▶ _FRAGMENT TEKSTU_
##############################
Ten tekst będzie jedną wielką samokrytyką! Napisaną przez człowieka, który właśnie posypuje obficie głowę popiołem i bije się w swoją wychudzoną pierś, bowiem w całej okazałości zdał sobie sprawę z tego, że przez całe lata popełniał błąd za błędem i gdyby nie zupełny przypadek, nigdy nie odkryłby urokliwej, lokalnej perełki o nazwie Szydłowiec.

Mój dziadek miał kiedyś konia. To wierne zwierzę było niezmiennie zdziwione, kiedy raz na jakiś czas – zamiast wracać z pracy do domu umówioną i doskonale od lat znaną trasą – dziadek kazał mu zbaczać z głównej drogi, chcąc zahaczyć o bar z zimnym piwem. Biedna chabeta stawała się w tym momencie niepewna i zdezorientowana, a odzyskiwała rezon dopiero wtedy, gdy godzinę później ponownie docierała do doskonale jej znanej drogi prowadzącej do domu.

Ja również przez wiele lat zachowywałem się jak koń mojego dziadka. Tyle razy jeździłem przecież trasą Warszawa – Kraków (przy której położony jest Szydłowiec) i ani razu – powtarzam: ani razu – nie wpadłem na pomysł, żeby na moment zboczyć ze znanej mi drogi i choćby rzucić okiem na to miasto. Wydawało mi się, że nic ciekawego w Szydłowcu nie znajdę.
##############################
▶ _DOSTARCZONE REKORDY_
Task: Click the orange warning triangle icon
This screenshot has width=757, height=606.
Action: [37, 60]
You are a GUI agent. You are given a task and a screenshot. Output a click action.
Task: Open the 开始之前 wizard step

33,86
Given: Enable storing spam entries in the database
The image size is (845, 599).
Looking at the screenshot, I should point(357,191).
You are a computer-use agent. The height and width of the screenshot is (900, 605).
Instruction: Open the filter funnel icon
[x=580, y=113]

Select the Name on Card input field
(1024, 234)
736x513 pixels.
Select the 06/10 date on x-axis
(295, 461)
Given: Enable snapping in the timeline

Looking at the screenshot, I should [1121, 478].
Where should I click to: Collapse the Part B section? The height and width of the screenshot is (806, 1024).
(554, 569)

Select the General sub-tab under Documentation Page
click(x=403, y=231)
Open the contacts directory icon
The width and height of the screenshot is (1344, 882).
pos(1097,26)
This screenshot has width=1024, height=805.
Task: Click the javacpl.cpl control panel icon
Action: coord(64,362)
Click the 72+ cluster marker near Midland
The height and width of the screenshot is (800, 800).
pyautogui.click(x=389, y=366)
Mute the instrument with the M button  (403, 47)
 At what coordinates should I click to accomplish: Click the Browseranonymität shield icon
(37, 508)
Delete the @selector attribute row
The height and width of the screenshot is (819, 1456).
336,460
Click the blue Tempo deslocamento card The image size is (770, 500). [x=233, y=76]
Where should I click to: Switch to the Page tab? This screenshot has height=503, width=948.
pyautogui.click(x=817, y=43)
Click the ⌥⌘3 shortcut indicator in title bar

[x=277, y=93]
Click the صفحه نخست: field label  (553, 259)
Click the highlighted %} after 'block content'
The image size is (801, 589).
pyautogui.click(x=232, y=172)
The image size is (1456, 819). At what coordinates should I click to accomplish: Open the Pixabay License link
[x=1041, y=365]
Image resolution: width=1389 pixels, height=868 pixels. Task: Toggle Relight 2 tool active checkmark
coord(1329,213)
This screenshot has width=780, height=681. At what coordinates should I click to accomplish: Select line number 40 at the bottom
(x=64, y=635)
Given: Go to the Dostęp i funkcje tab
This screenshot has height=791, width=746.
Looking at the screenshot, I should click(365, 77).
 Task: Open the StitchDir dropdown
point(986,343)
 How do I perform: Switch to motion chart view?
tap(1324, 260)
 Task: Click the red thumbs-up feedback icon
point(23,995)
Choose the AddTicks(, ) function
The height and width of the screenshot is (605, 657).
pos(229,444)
##############################
▶ _OPIS ZADANIA_
Napisz dalszy ciąg tekstu o Szydłowcu, zaczynając zaraz po jego ostatnim zdaniu.

▶ _ODPOWIEDŹ NA ZADANIE_
Oj, głupiś, Michale, głupiś! Jak koń nieparzystokopytny albo i bardziej. Błąd zaniechania, ot co… Na szczęście stary jak świat przypadek okazał się dużo mądrzejszy ode mnie i sprawił, że w końcu tam trafiłem. Zadzwoniła bowiem do mnie przemiła pani z tamtejszego centrum kultury, która chciała mi tam zorganizować podróżnicze spotkanie autorskie. Dość często jeżdżę na takie spotkania w całym kraju, podczas których opowiadam o miejscach, które zwiedziłem i – o dziwo – przychodzą na nie ludzie, którzy chcą tych opowieści posłuchać. A zatem któregoś pięknego, wrześniowego dnia wysiadłem z autobusu na dworcu w Szydłowcu.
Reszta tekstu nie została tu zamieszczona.